● **Activity**
Tally the lines below that include the string "will". Reply with the total only.
Exercise input Start Marker
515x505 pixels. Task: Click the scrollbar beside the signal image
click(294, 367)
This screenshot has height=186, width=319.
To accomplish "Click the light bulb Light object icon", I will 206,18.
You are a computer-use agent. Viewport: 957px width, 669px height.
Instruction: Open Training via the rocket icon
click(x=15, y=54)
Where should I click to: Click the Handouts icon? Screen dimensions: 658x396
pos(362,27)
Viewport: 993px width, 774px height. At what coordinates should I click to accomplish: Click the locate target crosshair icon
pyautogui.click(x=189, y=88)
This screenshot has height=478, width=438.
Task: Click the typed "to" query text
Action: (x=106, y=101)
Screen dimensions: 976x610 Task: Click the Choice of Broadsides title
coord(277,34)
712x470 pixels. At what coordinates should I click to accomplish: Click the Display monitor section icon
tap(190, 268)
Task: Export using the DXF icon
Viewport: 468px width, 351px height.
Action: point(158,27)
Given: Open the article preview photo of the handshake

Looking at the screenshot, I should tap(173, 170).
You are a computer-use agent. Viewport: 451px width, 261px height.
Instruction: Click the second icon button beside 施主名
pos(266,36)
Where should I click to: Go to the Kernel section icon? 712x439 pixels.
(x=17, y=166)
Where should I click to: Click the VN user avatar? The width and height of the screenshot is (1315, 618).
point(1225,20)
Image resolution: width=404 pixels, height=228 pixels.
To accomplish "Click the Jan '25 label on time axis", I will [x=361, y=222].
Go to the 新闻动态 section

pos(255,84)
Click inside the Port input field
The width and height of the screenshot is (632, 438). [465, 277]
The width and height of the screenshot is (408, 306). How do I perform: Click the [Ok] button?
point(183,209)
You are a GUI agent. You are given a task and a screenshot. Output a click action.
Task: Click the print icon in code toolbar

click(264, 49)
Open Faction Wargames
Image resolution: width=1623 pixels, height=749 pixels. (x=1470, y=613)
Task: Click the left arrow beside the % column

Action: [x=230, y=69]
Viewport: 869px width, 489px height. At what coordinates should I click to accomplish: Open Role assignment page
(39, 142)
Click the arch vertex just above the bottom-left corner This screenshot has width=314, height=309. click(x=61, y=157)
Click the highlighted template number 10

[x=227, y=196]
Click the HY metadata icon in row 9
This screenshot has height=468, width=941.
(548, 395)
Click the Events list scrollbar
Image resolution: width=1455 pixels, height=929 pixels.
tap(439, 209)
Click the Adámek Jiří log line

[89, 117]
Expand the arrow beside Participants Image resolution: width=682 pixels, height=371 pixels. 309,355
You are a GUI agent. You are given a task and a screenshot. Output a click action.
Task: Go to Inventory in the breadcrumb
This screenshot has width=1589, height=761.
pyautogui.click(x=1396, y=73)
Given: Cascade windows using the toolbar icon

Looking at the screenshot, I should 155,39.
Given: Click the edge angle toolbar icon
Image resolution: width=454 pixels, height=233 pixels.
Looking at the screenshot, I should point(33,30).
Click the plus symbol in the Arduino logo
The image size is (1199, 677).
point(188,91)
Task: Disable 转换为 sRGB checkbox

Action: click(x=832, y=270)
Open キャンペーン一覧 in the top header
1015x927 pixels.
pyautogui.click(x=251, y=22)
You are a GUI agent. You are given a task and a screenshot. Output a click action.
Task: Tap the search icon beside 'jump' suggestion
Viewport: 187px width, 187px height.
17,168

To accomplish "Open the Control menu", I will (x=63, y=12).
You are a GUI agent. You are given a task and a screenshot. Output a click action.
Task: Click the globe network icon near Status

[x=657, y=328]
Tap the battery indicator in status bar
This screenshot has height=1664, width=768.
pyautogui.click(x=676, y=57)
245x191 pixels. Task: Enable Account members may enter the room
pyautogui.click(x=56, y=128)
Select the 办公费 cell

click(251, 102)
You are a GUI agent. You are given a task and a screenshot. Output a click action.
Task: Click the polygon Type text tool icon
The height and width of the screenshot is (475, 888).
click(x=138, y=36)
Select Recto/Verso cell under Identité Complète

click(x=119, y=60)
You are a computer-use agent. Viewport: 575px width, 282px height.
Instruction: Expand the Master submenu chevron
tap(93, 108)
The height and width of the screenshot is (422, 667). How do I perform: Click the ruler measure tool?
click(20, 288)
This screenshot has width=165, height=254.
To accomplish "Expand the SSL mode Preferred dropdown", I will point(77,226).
Exercise input End Marker
● **Task output**
4